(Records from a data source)
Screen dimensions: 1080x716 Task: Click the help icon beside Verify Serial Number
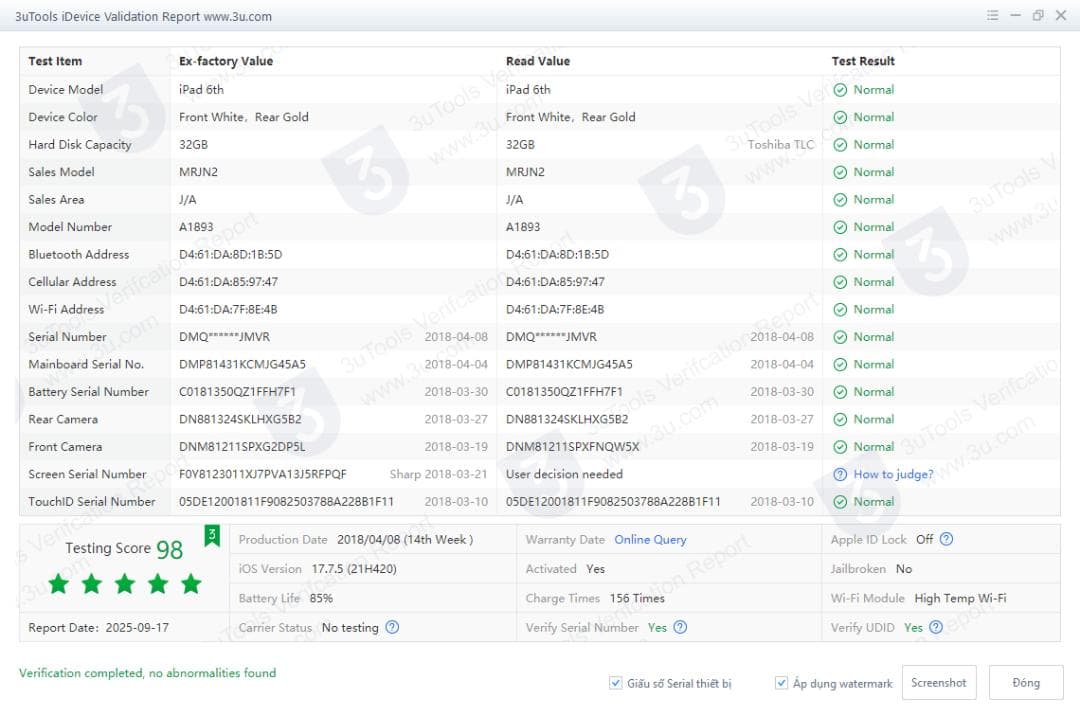click(x=678, y=627)
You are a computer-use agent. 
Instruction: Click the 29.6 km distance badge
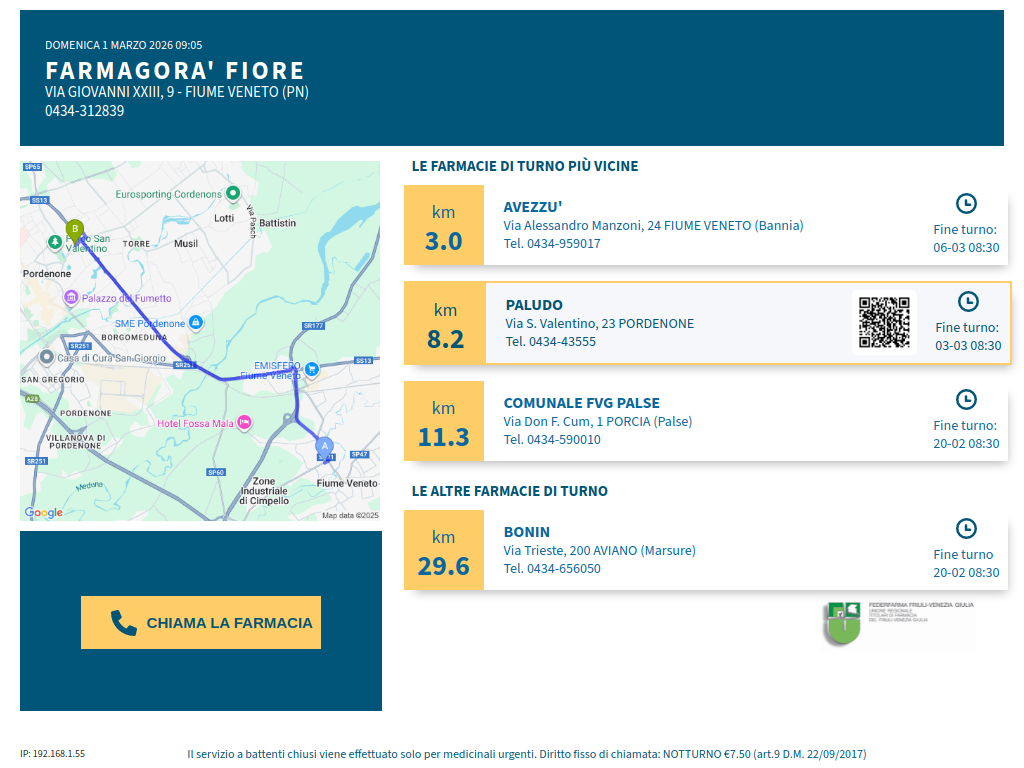tap(444, 551)
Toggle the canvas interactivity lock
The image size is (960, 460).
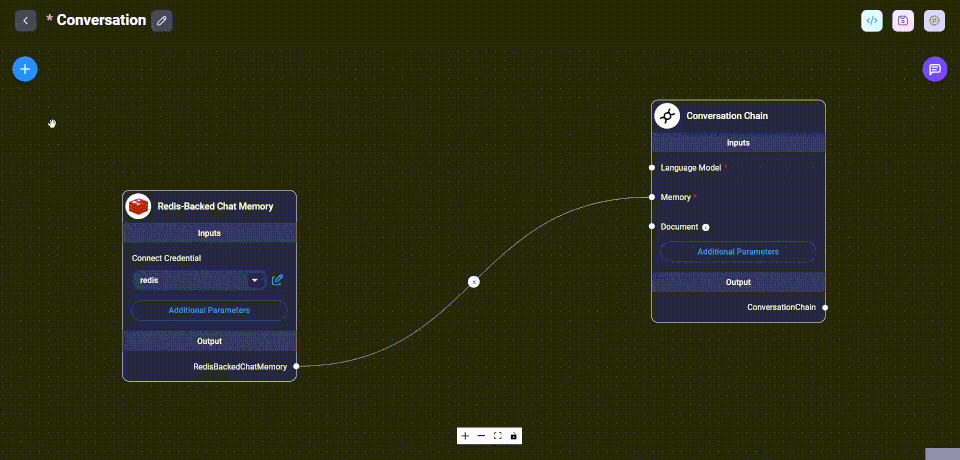514,436
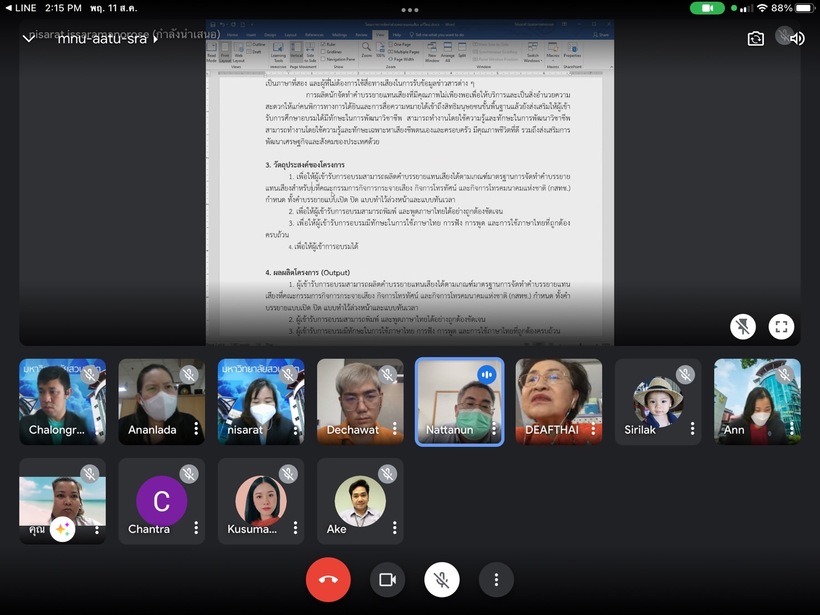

→ Exercise
Write out the data above exactly as it appears, but without any image.

→ Result
Screen dimensions: 1080x716 Task: Click the help icon beside Verify Serial Number
click(x=678, y=627)
You are a computer-use agent. 
Instruction: Click the 29.6 km distance badge
tap(444, 551)
Toggle the canvas interactivity lock
The image size is (960, 460).
514,436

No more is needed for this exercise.